Sishen Pill (SSP) is a classical prescription of
traditional Chinese medicine and often used to treat
gastrointestinal diseases, including
ulcerative colitis (UC). However, its mechanism is still unclear. We aimed to determine the mechanism of SSP in the treatment of UC by investigating if it maintains the integrity of the intestinal mucosal barrier via the Rho A/
Rho kinase (ROCK) signaling pathway. Administration of
2,4,6-trinitrobenzene sulfonic acid (TNBS) successfully induced chronic UC in rats, while the treatment effect of SSP was evaluated by
body weight change, colonic length, colonic weight, colonic weight index, histological injury score, and pathological injury score after
colitis rats were treated for 7 days.
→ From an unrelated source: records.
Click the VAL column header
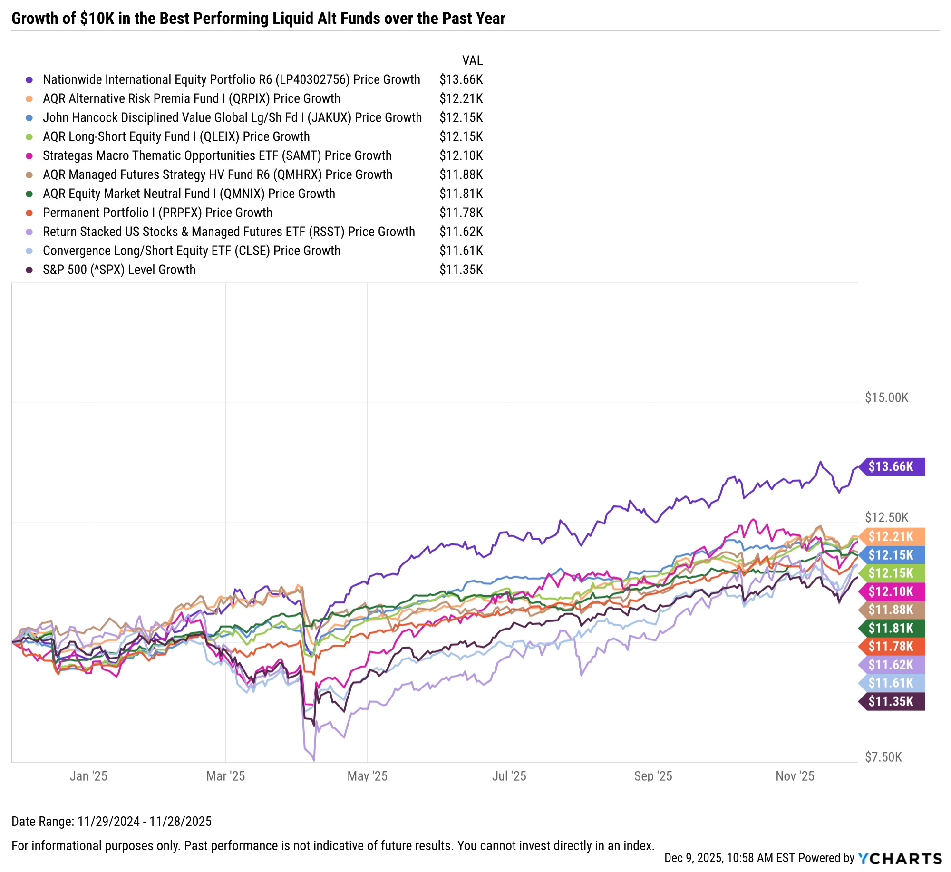472,61
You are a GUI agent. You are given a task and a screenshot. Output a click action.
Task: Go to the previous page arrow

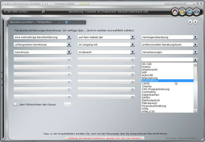click(x=190, y=22)
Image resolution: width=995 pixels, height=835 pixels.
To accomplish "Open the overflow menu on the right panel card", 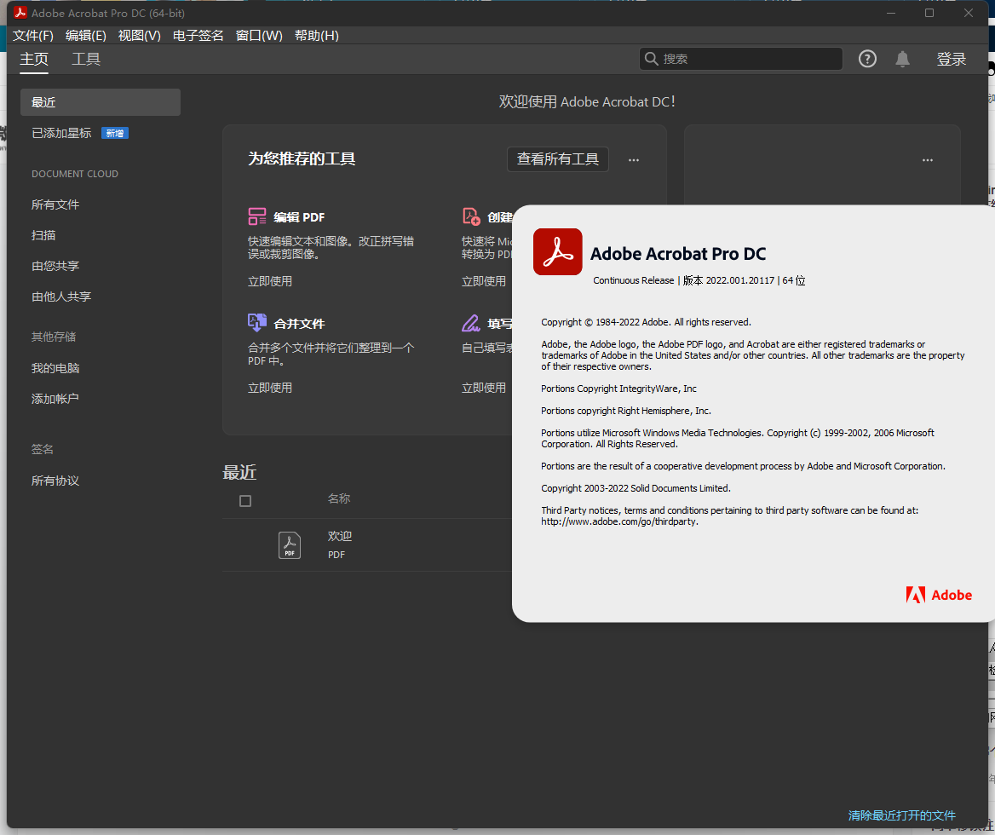I will click(927, 159).
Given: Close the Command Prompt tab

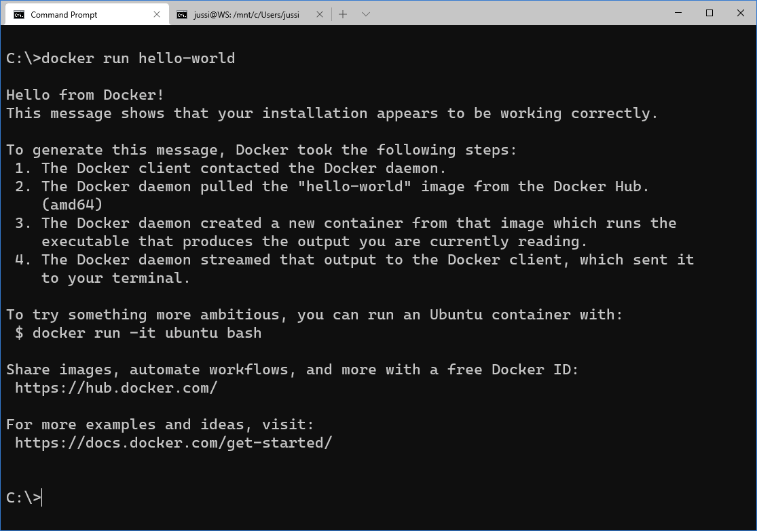Looking at the screenshot, I should 156,14.
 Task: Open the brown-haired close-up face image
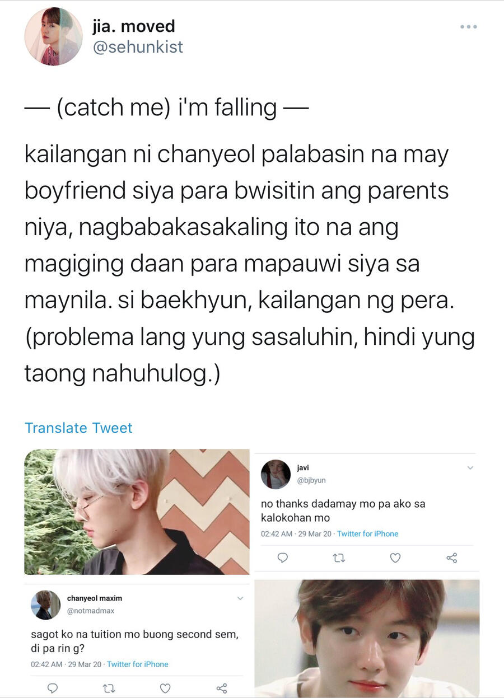(367, 638)
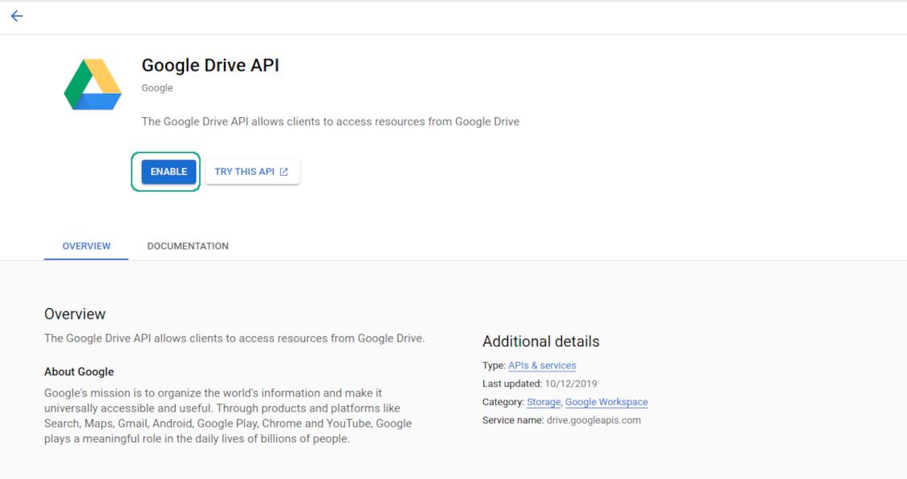Image resolution: width=907 pixels, height=479 pixels.
Task: Click the external link icon beside Try This API
Action: 283,172
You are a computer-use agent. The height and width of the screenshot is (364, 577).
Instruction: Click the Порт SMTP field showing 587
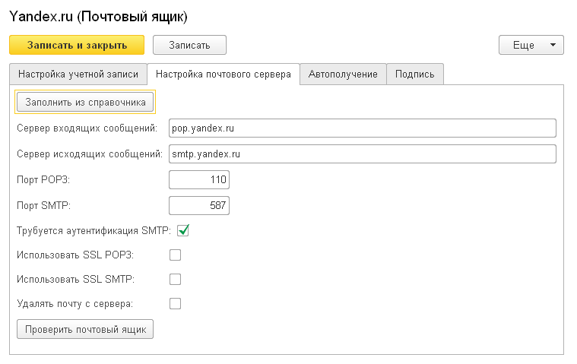point(199,205)
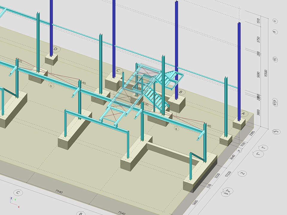This screenshot has width=287, height=215.
Task: Select large grid bubble D by blue column
Action: pos(55,49)
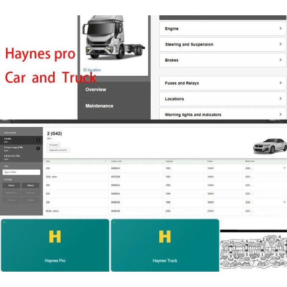Viewport: 287px width, 287px height.
Task: Expand the Steering and Suspension section
Action: (222, 44)
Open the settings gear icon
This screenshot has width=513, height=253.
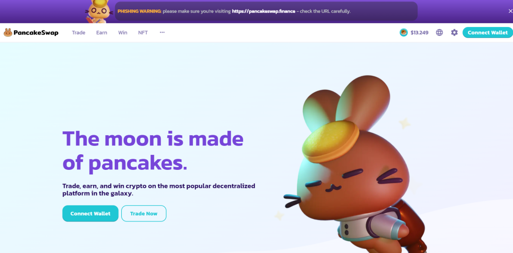point(454,33)
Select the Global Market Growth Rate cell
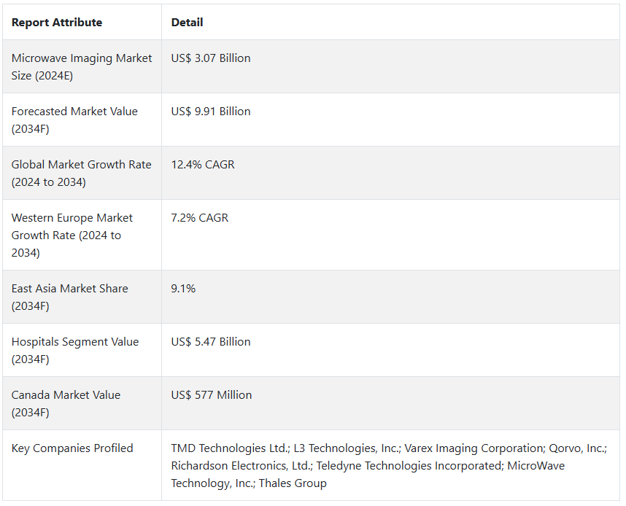 tap(82, 173)
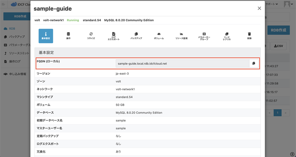
Task: Open the ボリューム volume tab
Action: (159, 36)
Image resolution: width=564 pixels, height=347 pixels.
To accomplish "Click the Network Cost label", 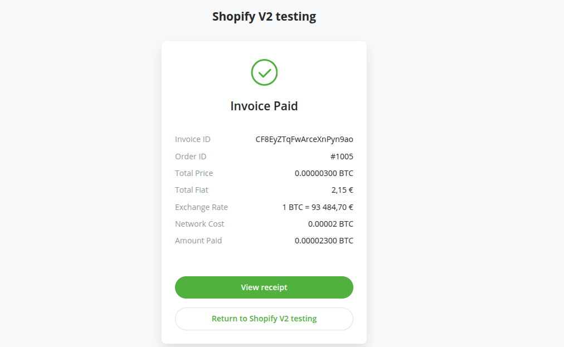I will click(x=200, y=224).
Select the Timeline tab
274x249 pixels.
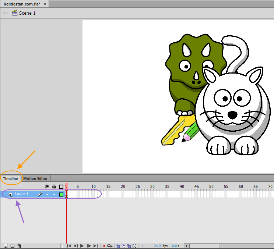click(10, 178)
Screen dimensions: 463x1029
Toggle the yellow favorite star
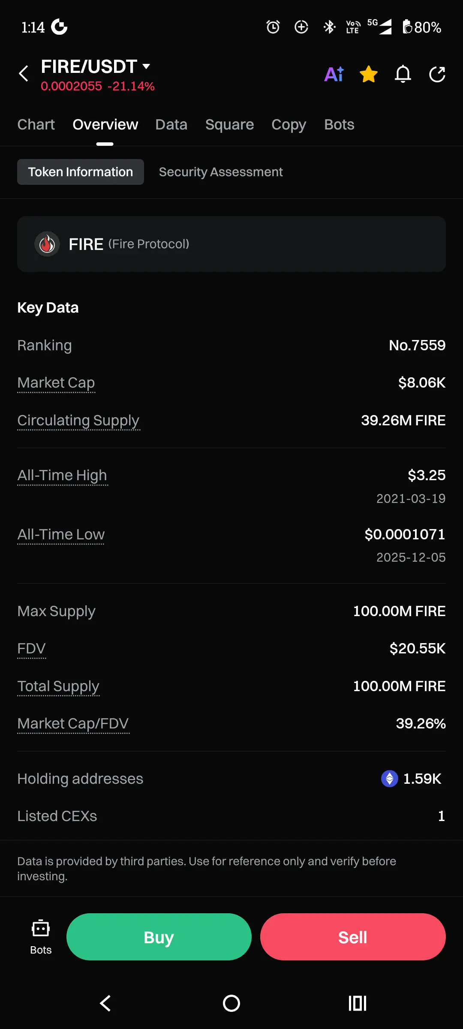click(x=369, y=74)
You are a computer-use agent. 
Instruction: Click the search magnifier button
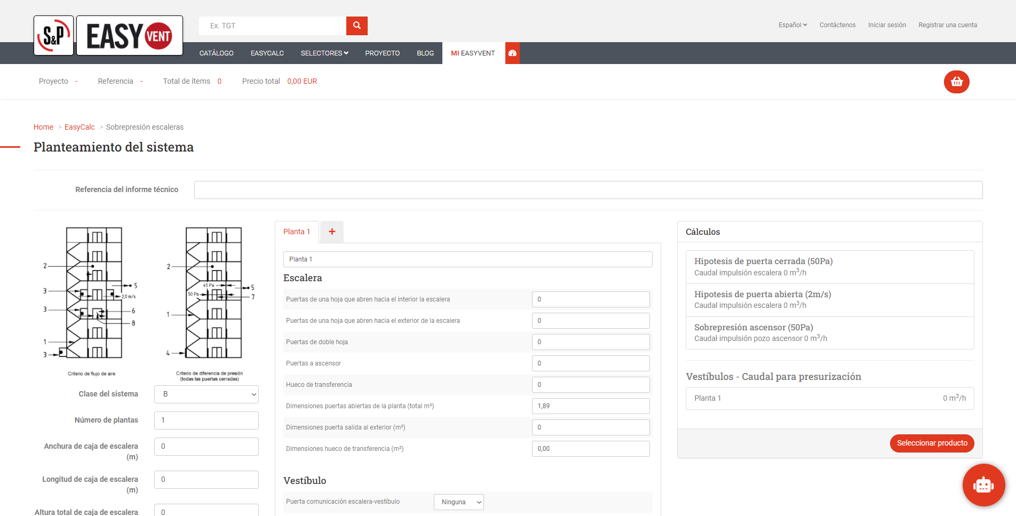point(356,26)
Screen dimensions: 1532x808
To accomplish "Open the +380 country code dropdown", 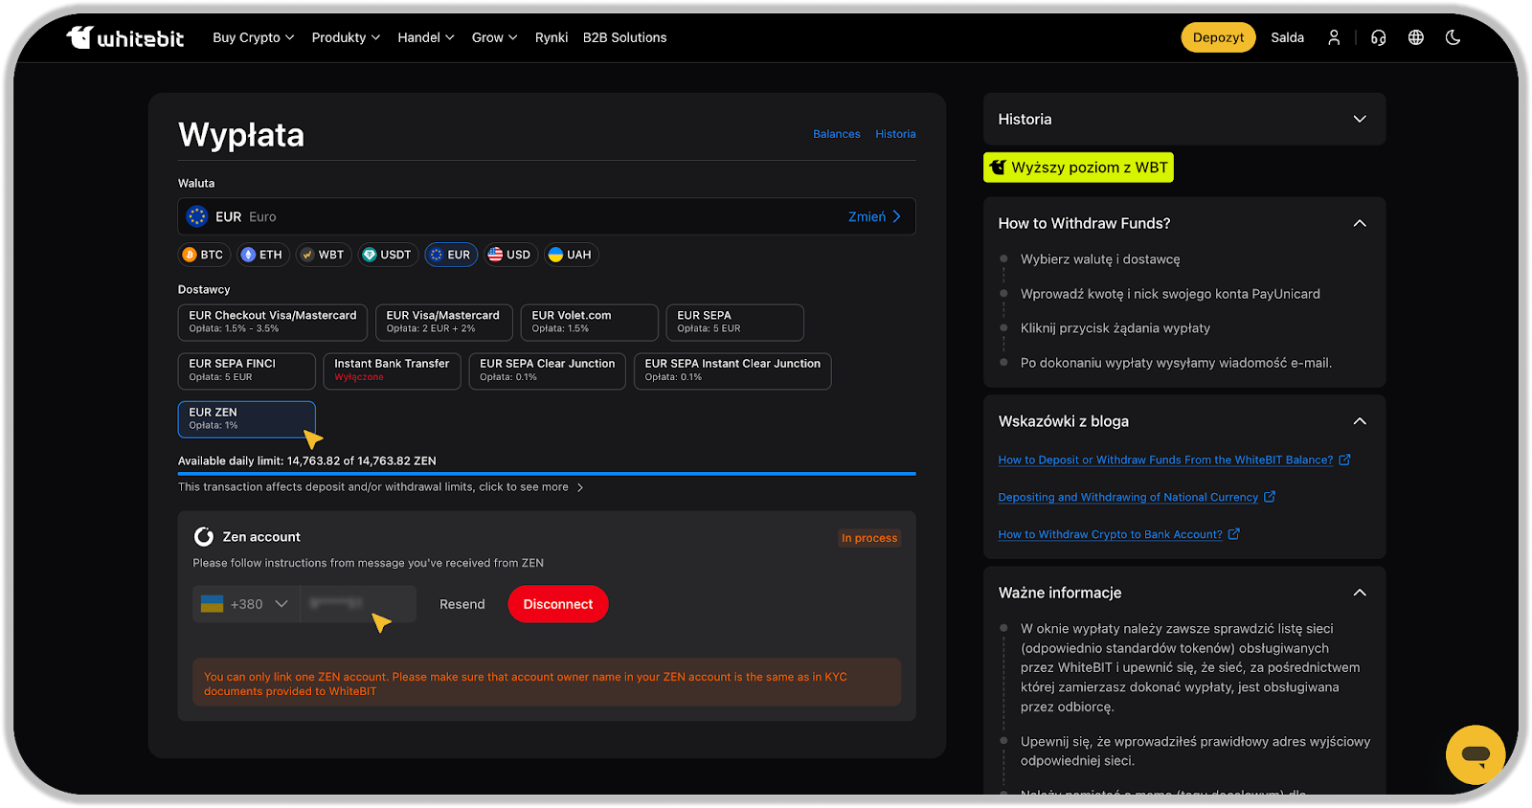I will coord(246,604).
TNF-α and IL-1β levels were analyzed by ELISA, and the
proteins of PI3K/Akt and RhoA/ROCK signaling pathway and junction
proteins expression were measured by western blotting assay, and the distribution of
Claudin 5 was shown by immunofluorescence. SSP significantly improved the clinical symptoms of
colitis in rats and reduced the expression of p-RhoA, ROCK1, PI3K, and Akt in the colon mucosa, while it increased the expression of p-Rac and related
proteins (
Claudin-5, JAM1,
VE-cadherin, and
Connexin 43). In addition, SSP increased p-AMPKα and PTEN
proteins expression, decreased Notch1 level, and hinted that activation of the PI3K/Akt signaling pathway was inhibited. In conclusion, SSP effectively treated chronic
colitis induced by TNBS, which may have been achieved by inhibiting PI3K/Akt signal to suppress activation of the Rho/ROCK signaling pathway to finally maintain the integrity of the intestinal mucosal barrier.